ADDICTION AVOIDER USING EMBEDDED SYSTEMS
CONTENTS :
 ABSTRACTION.  INTRODUCTION.
 THE BRAIN.  BRAIN WAVES.  ADDICTION.  RECOVERY THERAPY FROM ADDITION.  THE ADDICTION AVOIDER.  PRINCIPLE.  WORKING.  SENSORS.  AMPLIFIER.  OSCILLATORS.

 STEREO HEADPHONE.  FUTURE PROSPECTS.  MERITS.  DEMERITS.  CONCLUSION.  REFERENCES.

ABSTRACT:
About half the people around the world are addicted to one or more addictive substances. Addiction is one of the chronic disorders that are characterized by the repeated use of substances or behaviors despite clear evidence of morbidity secondary to such use. It is a combination of genetic, biological/pharmacological and social factors. Example: Overeating, Having sex, Gambling, Alcohol drinking, Taking Narcotic Drugs and Certain Mannerisms. In this paper we are going to see about a design of device that can entirely avoid addiction. The device Addiction Avoider is based upon the principle of controlling “Brain waves”.

INTRODUCTION:
Before going on to details we are supposed to know the basic terms that this paper is based upon. These are the terms ‘The Brain’, ‘Brainwaves’ and ‘Addiction’.

1. The Brain:
It is well known that brain is an electrochemical organ. The Brainwaves are produced by the temporal lobe of the brain. It processes auditory information from the ears and relates it to Wernicke's area of the parietal lobe and the motor cortex of the frontal lobe.

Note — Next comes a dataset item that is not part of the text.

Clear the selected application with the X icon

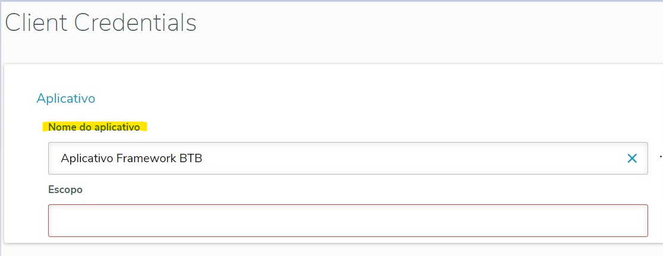[x=631, y=159]
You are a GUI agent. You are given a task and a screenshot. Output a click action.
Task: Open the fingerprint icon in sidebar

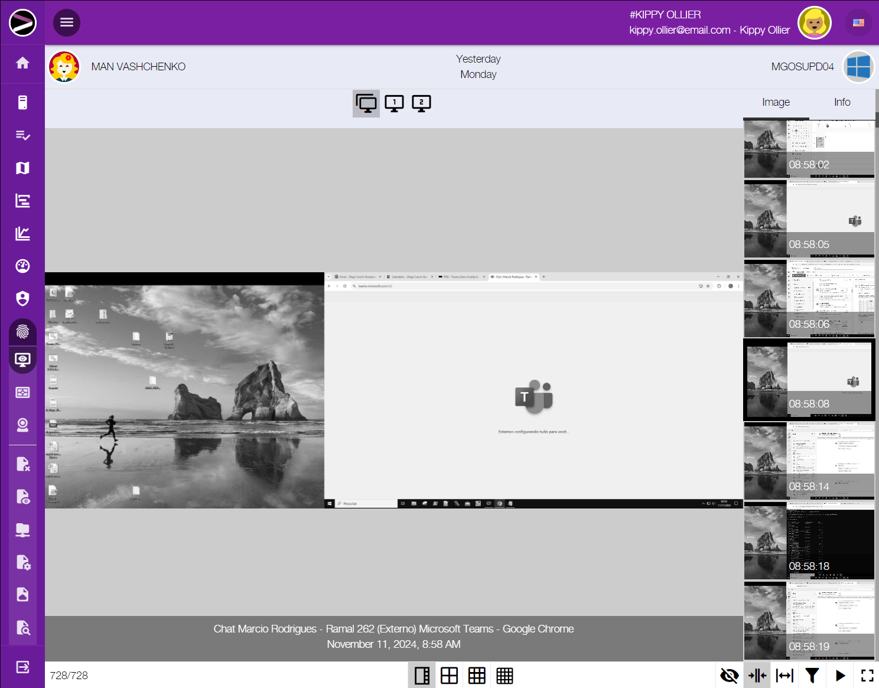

The amygdala is located within the temporal lobe and controls social and sexual behavior and other emotions. The limbic system is important in emotional behavior and controlling movements.

Fig.1. Side and top view of the human brain with parts

Researchers have speculated that a fully functional brain can generate as much as 10 watts of electrical power. Even though this electrical power is very limited, it does occur in a very specific ways that are characteristic of the human brain.

2.Brainwaves:
Electrical activity emanating from the brain is displayed in the form of brainwaves. There are four categories of these brainwaves, ranging from most activity to least activity. These are delta waves, theta waves, alpha waves and beta waves. Delta waves are waves with high amplitude. It has a frequency of 0.5 – 4 Hertz. They never go down to zero because that would mean that you were brain dead. But, deep dreamless sleep would take you down to the lowest frequency. Typically,2 to 3 Hertz. Theta waves are waves with amplitude lesser than that of delta waves and have a greater frequency of 5 – 8 Hertz. A person who has taken time off from a task and begins to daydream is often in a theta brainwave state. Alpha waves are waves with amplitude lesser than that of theta waves and have a greater frequency of 9-14 Hertz. A person who takes time out to reflect or meditate is usually in a alpha state. Beta waves are the waves that have he lowest amplitude and have the highest frequency of 15 – 40 Hertz. These waves are again classified into low beta waves and high beta waves according to their range of frequencies. The low beta waves have a frequency of 15 – 32 Hertz. A person making an

active conversation would be in the low beta state. The high beta waves have a frequency of 33 – 40 Hertz. A person in a stress, pain or addiction would be in the high beta state. TABLE 1:
DIFFERENT BRAINWAVES AND ITS FREQUENCIES

S. No. 1) 2) 3) 4) 5)

Brainwaves Delta Theta Alpha Low Beta High Beta

Frequency range (Hertz) 0.5 - 4 5-8 9 – 14 15 – 32 32 - 40

Fig. 2. Different brainwaves with their names and the situations when it occurs.

3.Addiction:
There are two types of addiction: Physical dependency and Psychological dependency.

A) Physical dependency :
Physical dependence on a substance is defined by appearance of characteristic withdrawal symptoms when the drug is

suddenly discontinued. Some drugs such as cortisone, beta blockers etc are better known as ‘Antidepressants’ rather than addictive substances. Some drugs induce physical dependence or physiological tolerance - but not addiction - for example many laxatives, which are not psychoactive; nasal decongestants, which can cause rebound congestion if used for more than a few days in a row; and some antidepressants, most notably Effexor, Paxil and Zoloft, as they have quite short half-lives, so stopping them abruptly causes a more rapid change in the neurotransmitter balance in the brain than many other antidepressants. Many non-addictive prescription drugs should not be suddenly stopped, so a doctor should be consulted before abruptly discontinuing them.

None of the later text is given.